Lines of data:

━━━━━━━━━━━━━━━━

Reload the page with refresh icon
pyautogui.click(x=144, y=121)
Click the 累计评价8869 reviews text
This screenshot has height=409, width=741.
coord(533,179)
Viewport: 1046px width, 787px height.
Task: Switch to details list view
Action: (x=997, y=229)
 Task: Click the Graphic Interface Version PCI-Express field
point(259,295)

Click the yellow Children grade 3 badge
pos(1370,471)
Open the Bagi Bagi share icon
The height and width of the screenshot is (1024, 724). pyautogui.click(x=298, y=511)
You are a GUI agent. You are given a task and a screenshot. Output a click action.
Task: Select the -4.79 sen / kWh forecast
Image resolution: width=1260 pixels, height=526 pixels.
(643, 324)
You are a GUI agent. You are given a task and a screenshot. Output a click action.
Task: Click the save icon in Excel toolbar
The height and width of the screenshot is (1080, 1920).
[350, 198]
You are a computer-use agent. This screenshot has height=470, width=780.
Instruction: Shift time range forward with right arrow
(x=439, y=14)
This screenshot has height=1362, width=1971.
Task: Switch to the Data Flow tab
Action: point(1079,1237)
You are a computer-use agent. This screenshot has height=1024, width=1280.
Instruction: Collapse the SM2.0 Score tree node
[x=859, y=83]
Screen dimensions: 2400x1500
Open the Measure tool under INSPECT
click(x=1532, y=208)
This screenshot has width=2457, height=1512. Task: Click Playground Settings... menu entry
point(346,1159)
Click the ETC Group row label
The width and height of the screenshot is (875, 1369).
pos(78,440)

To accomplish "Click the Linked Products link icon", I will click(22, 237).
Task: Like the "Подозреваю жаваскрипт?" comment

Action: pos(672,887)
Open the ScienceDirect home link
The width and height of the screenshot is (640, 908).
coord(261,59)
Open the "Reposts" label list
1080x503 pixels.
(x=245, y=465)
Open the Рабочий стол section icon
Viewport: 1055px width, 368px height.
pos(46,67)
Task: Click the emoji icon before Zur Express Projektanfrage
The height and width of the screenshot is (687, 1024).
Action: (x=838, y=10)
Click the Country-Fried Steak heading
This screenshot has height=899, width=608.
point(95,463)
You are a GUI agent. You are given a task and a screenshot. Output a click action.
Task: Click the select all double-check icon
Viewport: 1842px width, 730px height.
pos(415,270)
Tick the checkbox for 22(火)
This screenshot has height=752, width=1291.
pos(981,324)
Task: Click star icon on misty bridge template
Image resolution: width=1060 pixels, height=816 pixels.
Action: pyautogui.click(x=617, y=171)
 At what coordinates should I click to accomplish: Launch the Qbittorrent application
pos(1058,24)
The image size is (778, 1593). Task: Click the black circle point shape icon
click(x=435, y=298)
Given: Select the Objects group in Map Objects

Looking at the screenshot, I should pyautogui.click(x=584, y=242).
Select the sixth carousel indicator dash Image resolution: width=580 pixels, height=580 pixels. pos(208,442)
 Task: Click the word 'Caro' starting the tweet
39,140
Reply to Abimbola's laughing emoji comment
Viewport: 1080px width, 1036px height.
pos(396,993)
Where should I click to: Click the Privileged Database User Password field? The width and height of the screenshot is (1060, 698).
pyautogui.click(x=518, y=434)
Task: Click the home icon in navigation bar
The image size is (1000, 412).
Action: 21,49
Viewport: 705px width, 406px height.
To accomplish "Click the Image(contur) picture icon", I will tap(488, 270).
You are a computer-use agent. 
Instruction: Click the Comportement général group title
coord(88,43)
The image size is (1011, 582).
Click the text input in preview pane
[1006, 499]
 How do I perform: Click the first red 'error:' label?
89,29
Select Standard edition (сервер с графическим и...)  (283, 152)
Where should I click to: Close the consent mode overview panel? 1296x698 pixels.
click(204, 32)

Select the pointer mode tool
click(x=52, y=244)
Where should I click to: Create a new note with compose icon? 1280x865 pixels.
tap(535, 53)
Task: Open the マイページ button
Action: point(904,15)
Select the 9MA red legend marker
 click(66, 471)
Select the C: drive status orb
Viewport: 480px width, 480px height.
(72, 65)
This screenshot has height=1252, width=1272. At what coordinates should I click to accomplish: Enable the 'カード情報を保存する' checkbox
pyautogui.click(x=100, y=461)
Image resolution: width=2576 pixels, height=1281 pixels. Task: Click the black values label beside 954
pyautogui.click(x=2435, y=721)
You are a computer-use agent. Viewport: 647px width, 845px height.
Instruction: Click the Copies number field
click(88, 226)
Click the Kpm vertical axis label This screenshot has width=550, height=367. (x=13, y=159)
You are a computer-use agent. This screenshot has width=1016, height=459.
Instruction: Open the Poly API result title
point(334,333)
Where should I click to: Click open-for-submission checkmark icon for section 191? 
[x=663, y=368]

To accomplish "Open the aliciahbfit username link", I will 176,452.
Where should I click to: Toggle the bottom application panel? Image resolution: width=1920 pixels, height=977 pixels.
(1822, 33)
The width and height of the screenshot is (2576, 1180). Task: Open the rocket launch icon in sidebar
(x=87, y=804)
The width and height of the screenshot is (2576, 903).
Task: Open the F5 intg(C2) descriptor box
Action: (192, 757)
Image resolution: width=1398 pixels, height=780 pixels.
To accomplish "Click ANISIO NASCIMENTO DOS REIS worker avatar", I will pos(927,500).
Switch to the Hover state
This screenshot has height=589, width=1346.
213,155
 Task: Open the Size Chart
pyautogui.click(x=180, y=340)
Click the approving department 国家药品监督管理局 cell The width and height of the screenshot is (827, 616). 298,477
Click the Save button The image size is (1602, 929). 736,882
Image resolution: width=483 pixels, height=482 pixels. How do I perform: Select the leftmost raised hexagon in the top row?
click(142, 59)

━━━━━━━━━━━━━━━━

*What the task requires*. Copy out the items word for word, starting at the very first line and ending at the line that contains "The height and width of the screenshot is (1024, 724).".

*In response*.
Reload the page with refresh icon
pyautogui.click(x=144, y=121)
Click the 累计评价8869 reviews text
This screenshot has height=409, width=741.
coord(533,179)
Viewport: 1046px width, 787px height.
Task: Switch to details list view
Action: (x=997, y=229)
 Task: Click the Graphic Interface Version PCI-Express field
point(259,295)

Click the yellow Children grade 3 badge
pos(1370,471)
Open the Bagi Bagi share icon
The height and width of the screenshot is (1024, 724). pyautogui.click(x=298, y=511)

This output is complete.